- **DOCUMENT EXTRACT**
** start **

Ian grew up in Massachusetts, and is 33. He’s married now. As he was making that decision, he started thinking about the many marriages in his family that ended in divorce. Not just his parents' marriage, but also his grandparents', and aunts' and uncles' marriages. And he interviewed his family about this over the podcast’s five episodes.
I wanted to talk to Ian because I have some divorce stories myself. I got divorced when I was 30, and my dad was divorced with two kids before he married my mom, so I have two siblings who are the children of divorce. I’m really interested in the many perspectives and stories that can come from the end of one marriage.
Ian ended up seeing his parents’ split as a good thing. They’ve both since remarried, but that is not how he remembers feeling as a kid.
IC: I think the loss was the family unit, the fact that we live together and did stuff together, uh, and all slept under the same roof, you know, and I do see those photos of us. There's like this wonderful photo of the, so I was born in this cottage on Cape Cod, um, that was in the backyard of my mom's, my, my aunt Mia, uh, the house that they lived in. And, uh, it was just, we had beds right next to each other where my brother and I slept in the set of bunk beds, and my parents' bed was just like right up next to it. And there's these photos of us just like all as a family kinda splayed out on this side-by-side beds in this little cottage. And, uh, yeah, I think that's the loss.
ANNA SALE: Mhm. Yeah. You're making me, like, whether it's good or bad, divorce is always a rupture.
IC: Mhmm.
AS: And for an adult to go through a rupture is one thing, um, to be a child without choice or agency going through a rupture is a whole other thing.
IC: You know, my parents really only got together because they accidentally had a child together. Um, my older brother and then subsequently me. Um, and I think one of the feelings I carried around for a long time around their relationship, their marriage, in our family, such as it was, was like a weird kind of guilt, like we had ruined their lives. Um, and I don't know if that's a common feeling among accidental children, because we did change the course of their lives. Uh, and I sort of wondered what, you know, what they could have been if we didn't exist.
AS: You said “accidental children” there. Um, I was an unplanned pregnancy also. I always, I always prefer the term surprise. [Laughter]
IC: I like that as well. The part I had never understood was how I was a surprise. Cause I mean, I was number two, so.

** end **

- **WHAT YOU NEED TO DO**
**a.** Reproduce the portion of the divorce interview starting with "IC: You know, my" and going on through "we didn't exist.".
**b.** Answer these questions from the divorce interview:
(i) How old is Ian?
(ii) At what age did the interviewer get divorced?
(iii) Which term does Anna Sale prefer to "unplanned pregnancy"?

- **RAW DATA**
** start **

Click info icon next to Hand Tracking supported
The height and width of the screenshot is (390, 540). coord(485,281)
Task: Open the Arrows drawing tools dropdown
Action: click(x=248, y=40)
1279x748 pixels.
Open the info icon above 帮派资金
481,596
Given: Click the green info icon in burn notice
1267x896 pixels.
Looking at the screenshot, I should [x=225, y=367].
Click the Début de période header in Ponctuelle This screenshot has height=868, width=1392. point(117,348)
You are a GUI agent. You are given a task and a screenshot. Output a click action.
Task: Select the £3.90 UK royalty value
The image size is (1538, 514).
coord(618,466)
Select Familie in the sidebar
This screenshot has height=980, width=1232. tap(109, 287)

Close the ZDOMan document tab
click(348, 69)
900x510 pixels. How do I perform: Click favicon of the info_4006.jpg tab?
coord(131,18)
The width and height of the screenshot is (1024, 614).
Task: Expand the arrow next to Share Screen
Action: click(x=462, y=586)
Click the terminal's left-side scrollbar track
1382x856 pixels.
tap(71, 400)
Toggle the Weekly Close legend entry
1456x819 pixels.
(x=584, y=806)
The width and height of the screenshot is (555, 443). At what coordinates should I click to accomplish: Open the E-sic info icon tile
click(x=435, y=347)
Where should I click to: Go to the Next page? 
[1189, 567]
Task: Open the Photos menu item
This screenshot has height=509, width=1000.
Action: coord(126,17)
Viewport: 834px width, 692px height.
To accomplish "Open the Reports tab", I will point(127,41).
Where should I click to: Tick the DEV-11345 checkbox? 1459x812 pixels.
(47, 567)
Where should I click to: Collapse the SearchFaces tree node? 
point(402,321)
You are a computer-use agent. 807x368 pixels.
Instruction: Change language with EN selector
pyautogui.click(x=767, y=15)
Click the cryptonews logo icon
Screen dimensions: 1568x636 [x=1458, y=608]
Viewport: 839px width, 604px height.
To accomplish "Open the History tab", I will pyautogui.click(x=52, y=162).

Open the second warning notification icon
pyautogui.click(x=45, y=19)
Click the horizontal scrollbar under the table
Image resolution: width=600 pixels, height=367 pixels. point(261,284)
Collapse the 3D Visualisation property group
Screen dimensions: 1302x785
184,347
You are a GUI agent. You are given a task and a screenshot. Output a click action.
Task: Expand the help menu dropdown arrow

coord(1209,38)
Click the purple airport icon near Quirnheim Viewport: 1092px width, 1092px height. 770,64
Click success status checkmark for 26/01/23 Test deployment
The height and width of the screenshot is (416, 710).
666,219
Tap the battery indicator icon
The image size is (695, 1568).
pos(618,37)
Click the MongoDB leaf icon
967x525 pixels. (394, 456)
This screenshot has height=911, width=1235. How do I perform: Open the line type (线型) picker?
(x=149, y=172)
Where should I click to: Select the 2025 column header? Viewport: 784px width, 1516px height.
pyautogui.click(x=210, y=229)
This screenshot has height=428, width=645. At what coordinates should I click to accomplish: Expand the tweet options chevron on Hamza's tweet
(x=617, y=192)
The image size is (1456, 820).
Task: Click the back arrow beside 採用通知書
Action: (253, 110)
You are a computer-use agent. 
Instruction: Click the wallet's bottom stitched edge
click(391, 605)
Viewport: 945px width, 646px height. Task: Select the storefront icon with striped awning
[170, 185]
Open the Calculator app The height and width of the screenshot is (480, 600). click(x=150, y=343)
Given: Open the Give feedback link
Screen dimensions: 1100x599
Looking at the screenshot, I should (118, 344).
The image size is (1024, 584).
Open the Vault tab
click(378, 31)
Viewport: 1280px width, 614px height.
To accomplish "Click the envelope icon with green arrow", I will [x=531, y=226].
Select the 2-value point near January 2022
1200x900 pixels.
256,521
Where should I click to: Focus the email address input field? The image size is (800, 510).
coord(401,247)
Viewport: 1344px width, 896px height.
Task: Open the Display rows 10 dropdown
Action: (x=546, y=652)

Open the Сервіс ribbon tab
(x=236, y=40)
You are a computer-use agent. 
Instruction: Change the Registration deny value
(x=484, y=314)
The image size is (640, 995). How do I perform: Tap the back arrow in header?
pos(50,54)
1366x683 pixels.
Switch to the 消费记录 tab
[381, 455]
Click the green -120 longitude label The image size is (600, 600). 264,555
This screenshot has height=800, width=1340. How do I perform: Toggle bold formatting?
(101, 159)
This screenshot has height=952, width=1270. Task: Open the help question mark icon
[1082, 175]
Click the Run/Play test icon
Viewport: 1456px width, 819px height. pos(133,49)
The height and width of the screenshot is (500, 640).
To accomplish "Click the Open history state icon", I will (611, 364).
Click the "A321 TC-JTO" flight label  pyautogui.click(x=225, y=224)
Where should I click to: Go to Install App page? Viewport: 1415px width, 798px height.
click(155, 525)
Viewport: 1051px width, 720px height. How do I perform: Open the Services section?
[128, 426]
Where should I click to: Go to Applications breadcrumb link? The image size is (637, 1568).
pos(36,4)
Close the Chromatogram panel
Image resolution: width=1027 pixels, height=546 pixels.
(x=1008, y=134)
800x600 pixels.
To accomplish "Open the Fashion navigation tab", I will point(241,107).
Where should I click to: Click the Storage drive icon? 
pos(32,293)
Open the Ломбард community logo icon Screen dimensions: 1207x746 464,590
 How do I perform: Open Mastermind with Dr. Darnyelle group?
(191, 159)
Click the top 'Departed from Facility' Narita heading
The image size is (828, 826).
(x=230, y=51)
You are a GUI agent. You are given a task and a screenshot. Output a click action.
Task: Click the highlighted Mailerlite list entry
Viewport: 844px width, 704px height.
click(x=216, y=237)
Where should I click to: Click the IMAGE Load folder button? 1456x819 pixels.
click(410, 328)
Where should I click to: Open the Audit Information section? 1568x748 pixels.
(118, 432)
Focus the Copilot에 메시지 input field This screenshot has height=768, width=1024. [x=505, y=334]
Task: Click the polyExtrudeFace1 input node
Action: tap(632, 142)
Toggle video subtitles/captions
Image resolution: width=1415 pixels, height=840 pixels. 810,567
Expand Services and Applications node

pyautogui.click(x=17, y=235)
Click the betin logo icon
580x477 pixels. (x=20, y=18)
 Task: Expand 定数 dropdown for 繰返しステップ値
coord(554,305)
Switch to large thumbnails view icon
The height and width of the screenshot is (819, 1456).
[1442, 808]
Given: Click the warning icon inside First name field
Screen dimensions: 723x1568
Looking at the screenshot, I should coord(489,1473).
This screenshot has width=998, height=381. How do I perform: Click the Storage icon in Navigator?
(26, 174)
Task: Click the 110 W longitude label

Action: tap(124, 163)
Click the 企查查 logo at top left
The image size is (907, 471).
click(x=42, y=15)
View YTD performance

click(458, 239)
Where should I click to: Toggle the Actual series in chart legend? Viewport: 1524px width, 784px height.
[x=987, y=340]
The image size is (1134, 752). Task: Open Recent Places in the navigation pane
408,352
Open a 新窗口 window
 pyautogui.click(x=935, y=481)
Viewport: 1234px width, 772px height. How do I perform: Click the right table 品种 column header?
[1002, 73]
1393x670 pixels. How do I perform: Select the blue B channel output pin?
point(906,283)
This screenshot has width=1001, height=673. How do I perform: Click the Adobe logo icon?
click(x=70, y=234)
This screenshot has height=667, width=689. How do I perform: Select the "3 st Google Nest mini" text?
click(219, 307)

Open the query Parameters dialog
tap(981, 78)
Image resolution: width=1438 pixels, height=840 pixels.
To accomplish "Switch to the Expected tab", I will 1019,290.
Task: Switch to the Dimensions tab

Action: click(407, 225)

** end **

- **ANSWERS PROVIDED**
**a.**
IC: You know, my parents really only got together because they accidentally had a child together. Um, my older brother and then subsequently me. Um, and I think one of the feelings I carried around for a long time around their relationship, their marriage, in our family, such as it was, was like a weird kind of guilt, like we had ruined their lives. Um, and I don't know if that's a common feeling among accidental children, because we did change the course of their lives. Uh, and I sort of wondered what, you know, what they could have been if we didn't exist.

**b.**
(i) 33
(ii) 30
(iii) Surprise